エピローグ
薄闇のなかに、風が吹いた。
風は草原を吹き抜け、音だけがあたりをおおった。
地平線の果てに、うっすらと赤い線が引かれる。
秒針を刻むような、朝の歩み。
そのなかでポツリと、灯りがともった。
白いテントのなかから、ひとりの女性が出て来た。
女性は長い黒髪を風になびかせ、大地をながめた。
耳を澄ませる──動物たちの、かすかないななき。
そして、テントから聞こえる、ライオンの寝息。
血に染まった白衣は、朝焼けと溶け合い、あけぼのの朱に染まった。
女性はポケットに手を入れ、背筋を伸ばし、朝日をまなざした。
蜃気楼のように揺れる、光の象徴。
その一点に、黒い影があらわれた。
その点は次第に大きくなり、ジープのかたちとなって、こちらへ向かってくる。
エンジンの音を聞きつけて、テントから、ひとりの黒人医師が顔を出した。
女性は彼にひとこと話しかけ、その場にとどまった。
ジープはカーブを描き、彼女のまえに停まった。
黒人の青年が、運転席に座っていた。
その助手席では、体格のよいアジア人の男が、カメラを持っていた。
男はジープから飛び降り、女性のまえに立った。
「紗美原さん、おひさしぶりです」
名前を呼ばれた女性は、うれしそうに顔をほころばせた。
「須藤さんも、おひさしぶりです」
「手術は、無事済みましたか?」
「ええ」
紗美原は、テントのほうを見やった。
その瞳には、日本にいたときと同じ、慈愛の光がやどっていた。
そして、そのまなざしのまま、
「突然のメールで、おどろきました。ボツワナには、いついらしたんですか?」
とたずねた。
「先月です」
「動物の写真をお撮りに?」
須藤は答えず、表情を研ぎ澄ませた。
紗美原はふりかえり、彼の重々しい雰囲気を受け止めた。
沈黙が、ふたりのあいだを通り過ぎた。
「俺、このあと中央アフリカへ行きます。自然公園じゃなくて、内戦を撮りに」
「……戦場へ、おもどりになられるのですね」
須藤は、うなずいた。力強く。
「動物カメラマンが、つまんなかったわけじゃありません。でも世界には、まだ戦争があるんです。俺が逃げても、世界は変わらないんです」
逃げなくても、変わらないのかもしれない。
須藤の言葉は、そう続いているように感じられた。
だが、そのふたつのちがいに気づかないほど、紗美原もまた無垢ではなかった。
「須藤さん、私は父がしたことを、赦してはいません。
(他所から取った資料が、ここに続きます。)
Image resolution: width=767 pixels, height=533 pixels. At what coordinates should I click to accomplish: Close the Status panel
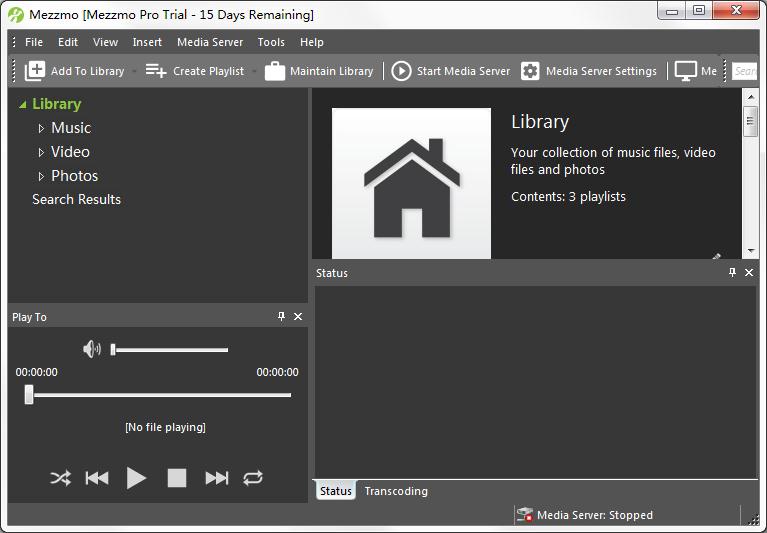[749, 273]
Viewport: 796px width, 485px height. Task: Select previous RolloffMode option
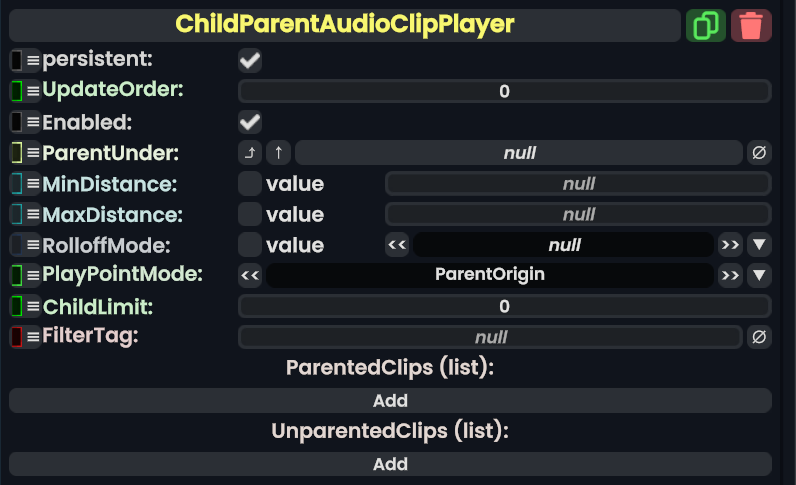(397, 245)
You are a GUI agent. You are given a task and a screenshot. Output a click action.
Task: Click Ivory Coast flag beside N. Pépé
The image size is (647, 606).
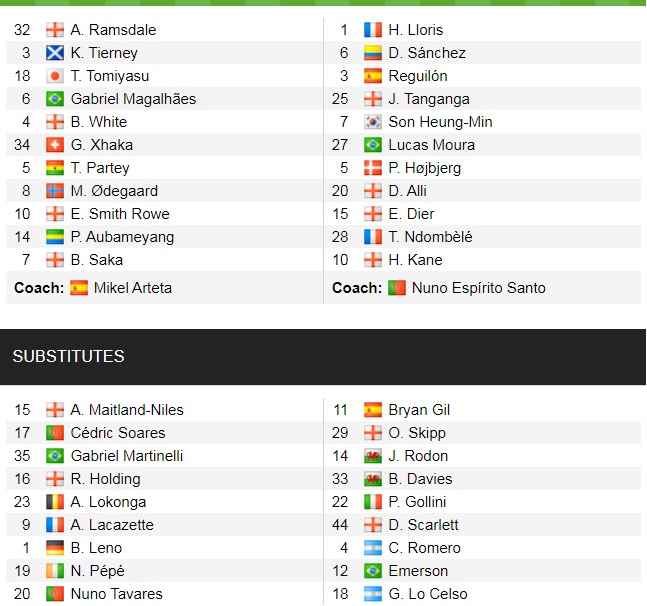pyautogui.click(x=55, y=571)
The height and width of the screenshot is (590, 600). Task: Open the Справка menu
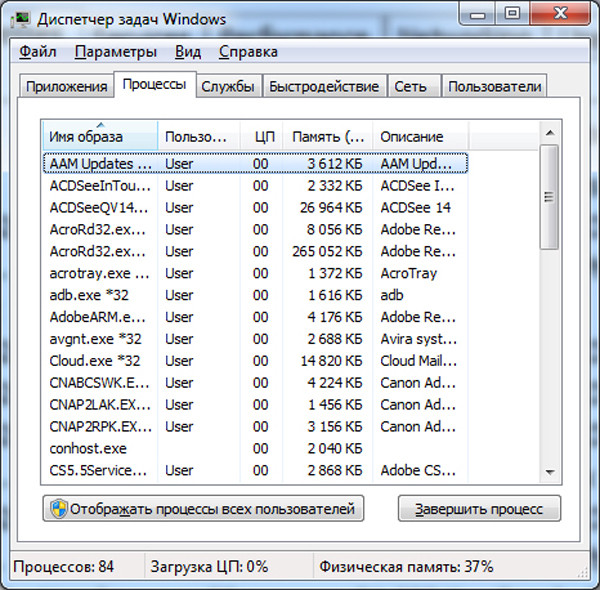248,51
ただ、父が権力を欲した理由……それは、なんとなくわかる気がするんです」
「……」
「そして、思うんです。ひとが力を正しく使えるなら、その力は大きければ大きいほど、なにかを救えるのだ、と。父は本気で、なにかを救いたかったのかもしれません」
「ノアの方舟みたいに、ですか?」
「ええ、もしかすると……でも私たちは、まるで……」
「まるで、陸に取り残された動物たちみたいですよね。だけど、生きてみせますよ」
紗美原は、ほほえんだ。あらゆる感情を排して、ただ、静かに。
世界が明るくなる。草原は金色に輝き、東の空が紺碧に染まる。
2匹のライオンは、風に向かって立っていた。